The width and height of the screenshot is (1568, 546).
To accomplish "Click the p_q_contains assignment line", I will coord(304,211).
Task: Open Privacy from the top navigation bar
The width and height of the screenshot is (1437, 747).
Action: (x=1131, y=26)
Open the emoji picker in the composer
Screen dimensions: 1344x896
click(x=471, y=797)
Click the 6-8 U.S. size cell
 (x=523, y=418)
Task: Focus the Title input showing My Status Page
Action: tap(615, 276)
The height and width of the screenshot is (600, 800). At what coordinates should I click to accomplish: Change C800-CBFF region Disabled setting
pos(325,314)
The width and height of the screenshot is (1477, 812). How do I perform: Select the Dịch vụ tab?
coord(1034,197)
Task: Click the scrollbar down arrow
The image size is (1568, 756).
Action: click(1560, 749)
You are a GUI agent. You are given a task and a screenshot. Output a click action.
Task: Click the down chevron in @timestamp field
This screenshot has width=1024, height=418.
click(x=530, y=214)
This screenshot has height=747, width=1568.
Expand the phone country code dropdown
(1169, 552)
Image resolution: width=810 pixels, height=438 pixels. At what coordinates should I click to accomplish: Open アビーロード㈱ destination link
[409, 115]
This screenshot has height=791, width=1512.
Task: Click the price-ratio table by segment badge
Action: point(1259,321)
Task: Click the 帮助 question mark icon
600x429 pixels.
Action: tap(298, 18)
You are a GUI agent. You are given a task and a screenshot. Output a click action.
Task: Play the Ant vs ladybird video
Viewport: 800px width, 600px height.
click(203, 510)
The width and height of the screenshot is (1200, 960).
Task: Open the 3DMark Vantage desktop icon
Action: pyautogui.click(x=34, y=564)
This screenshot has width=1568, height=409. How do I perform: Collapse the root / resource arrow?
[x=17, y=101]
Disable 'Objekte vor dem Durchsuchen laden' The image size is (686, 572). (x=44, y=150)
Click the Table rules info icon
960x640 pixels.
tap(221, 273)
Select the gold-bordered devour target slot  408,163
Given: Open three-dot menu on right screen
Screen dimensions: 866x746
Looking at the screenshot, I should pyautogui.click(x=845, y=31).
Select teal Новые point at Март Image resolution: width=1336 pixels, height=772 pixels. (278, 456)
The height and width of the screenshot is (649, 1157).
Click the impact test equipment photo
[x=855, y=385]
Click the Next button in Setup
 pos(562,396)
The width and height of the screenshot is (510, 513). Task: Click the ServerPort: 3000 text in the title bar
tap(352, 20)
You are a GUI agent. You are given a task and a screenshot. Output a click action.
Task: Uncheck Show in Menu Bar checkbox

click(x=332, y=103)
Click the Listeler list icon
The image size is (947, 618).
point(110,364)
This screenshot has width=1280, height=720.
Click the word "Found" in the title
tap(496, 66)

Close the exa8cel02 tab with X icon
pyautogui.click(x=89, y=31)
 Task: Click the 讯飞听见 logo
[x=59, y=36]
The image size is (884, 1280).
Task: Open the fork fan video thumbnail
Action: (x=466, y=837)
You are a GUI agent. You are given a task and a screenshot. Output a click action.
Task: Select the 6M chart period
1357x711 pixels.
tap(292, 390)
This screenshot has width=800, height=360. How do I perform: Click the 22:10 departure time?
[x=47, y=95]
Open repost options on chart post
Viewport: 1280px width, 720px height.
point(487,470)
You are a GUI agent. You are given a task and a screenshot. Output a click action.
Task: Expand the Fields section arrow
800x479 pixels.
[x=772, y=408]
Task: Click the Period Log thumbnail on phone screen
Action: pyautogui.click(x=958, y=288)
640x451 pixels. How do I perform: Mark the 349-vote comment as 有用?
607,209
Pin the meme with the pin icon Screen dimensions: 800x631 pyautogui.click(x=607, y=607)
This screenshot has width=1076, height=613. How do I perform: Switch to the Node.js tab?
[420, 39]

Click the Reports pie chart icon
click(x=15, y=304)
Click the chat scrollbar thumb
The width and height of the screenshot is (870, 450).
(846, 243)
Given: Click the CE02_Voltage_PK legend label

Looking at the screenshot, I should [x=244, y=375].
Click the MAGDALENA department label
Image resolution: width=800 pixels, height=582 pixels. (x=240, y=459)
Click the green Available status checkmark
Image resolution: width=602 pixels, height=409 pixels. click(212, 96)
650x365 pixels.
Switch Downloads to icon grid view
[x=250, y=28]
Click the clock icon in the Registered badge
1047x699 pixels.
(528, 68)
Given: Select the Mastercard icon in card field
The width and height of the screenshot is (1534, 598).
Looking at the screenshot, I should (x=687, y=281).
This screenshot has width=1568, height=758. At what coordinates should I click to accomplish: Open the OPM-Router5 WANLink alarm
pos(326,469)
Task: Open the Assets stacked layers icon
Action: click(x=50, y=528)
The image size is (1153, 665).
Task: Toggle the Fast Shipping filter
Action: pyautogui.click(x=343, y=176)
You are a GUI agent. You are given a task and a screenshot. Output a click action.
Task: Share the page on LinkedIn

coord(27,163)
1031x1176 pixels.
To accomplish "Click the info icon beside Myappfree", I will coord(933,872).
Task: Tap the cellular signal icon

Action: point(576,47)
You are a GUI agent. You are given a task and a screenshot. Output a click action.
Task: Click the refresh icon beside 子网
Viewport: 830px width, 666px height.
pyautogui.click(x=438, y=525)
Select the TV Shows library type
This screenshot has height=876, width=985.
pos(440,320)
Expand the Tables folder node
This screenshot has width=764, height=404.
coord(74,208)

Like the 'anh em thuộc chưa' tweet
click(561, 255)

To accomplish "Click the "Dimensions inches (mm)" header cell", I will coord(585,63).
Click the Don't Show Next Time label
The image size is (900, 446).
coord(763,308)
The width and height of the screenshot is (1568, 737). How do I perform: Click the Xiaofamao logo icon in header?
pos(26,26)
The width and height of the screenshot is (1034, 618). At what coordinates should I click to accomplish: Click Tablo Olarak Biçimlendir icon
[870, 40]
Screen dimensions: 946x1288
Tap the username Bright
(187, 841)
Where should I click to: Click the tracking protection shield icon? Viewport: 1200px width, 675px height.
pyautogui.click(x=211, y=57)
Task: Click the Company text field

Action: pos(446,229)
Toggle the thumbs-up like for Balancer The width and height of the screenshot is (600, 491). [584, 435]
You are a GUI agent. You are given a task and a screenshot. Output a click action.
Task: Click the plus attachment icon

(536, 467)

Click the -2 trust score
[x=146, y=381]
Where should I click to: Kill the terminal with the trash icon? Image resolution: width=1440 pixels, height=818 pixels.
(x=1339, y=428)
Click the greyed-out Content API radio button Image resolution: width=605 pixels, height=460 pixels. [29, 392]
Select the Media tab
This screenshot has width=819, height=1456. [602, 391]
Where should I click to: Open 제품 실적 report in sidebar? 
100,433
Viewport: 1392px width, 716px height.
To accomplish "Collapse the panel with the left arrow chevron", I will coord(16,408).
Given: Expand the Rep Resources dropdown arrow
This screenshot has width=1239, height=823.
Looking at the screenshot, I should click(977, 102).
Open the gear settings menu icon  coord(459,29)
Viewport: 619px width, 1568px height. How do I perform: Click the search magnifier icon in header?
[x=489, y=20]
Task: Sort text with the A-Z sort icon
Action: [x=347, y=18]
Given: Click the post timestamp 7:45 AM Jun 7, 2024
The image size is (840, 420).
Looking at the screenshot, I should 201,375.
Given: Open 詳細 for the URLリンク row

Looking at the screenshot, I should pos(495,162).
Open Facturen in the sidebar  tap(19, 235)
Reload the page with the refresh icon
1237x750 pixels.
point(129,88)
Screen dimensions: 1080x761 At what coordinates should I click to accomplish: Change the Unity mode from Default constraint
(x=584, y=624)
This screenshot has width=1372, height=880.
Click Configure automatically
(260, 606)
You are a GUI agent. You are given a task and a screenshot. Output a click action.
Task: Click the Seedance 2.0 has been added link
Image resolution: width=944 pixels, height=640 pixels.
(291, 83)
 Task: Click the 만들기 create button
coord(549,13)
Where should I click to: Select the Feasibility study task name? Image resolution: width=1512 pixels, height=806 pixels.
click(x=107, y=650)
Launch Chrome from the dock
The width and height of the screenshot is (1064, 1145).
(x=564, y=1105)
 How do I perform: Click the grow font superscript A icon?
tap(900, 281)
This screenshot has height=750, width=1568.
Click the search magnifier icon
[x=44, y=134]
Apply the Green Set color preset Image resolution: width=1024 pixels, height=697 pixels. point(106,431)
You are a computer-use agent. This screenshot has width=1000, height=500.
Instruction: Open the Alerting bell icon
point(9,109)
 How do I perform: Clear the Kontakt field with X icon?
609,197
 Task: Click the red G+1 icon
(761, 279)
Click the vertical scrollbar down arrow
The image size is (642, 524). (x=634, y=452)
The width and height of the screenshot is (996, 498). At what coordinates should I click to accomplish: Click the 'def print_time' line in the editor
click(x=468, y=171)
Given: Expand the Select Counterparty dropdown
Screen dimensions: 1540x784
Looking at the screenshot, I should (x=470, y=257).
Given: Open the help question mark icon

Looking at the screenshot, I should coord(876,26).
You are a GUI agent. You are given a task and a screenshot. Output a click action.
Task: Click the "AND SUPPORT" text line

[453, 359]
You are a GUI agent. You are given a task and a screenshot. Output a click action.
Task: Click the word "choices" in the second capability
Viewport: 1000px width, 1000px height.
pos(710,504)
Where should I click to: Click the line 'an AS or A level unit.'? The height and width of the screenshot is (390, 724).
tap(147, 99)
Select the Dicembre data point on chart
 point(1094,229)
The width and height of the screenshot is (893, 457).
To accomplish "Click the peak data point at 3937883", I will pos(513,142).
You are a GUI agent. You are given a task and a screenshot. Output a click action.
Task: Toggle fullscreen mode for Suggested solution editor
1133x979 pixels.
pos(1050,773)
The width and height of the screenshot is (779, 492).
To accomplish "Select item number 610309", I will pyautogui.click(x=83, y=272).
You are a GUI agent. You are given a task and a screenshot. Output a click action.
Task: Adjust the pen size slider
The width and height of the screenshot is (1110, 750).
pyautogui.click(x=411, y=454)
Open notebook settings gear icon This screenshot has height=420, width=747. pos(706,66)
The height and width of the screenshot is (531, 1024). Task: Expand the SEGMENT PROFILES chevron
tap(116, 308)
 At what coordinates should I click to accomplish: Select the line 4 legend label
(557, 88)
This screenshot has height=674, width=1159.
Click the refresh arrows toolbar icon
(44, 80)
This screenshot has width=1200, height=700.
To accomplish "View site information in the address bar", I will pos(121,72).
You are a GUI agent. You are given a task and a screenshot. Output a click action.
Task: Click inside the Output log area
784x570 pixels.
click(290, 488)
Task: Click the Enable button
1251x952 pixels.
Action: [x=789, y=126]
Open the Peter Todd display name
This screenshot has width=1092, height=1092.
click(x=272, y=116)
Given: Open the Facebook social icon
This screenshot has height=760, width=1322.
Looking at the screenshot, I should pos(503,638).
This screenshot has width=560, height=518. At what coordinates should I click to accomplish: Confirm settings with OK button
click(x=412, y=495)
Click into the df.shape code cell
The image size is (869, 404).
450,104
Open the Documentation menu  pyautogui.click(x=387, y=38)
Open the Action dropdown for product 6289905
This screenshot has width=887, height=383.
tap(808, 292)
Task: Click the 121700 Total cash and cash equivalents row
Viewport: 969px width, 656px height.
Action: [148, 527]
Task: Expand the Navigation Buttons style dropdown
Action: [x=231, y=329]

------------------------------------------------------------------------

§ **About this exercise**: Set down, exactly as they appear above, all lines from the one that has "Click the green Available status checkmark" down to the one that has "Given: Select the", including those two and no others.

§ **Output for this exercise**:
Click the green Available status checkmark
Image resolution: width=602 pixels, height=409 pixels. click(212, 96)
650x365 pixels.
Switch Downloads to icon grid view
[x=250, y=28]
Click the clock icon in the Registered badge
1047x699 pixels.
(528, 68)
Given: Select the Mastercard icon in card field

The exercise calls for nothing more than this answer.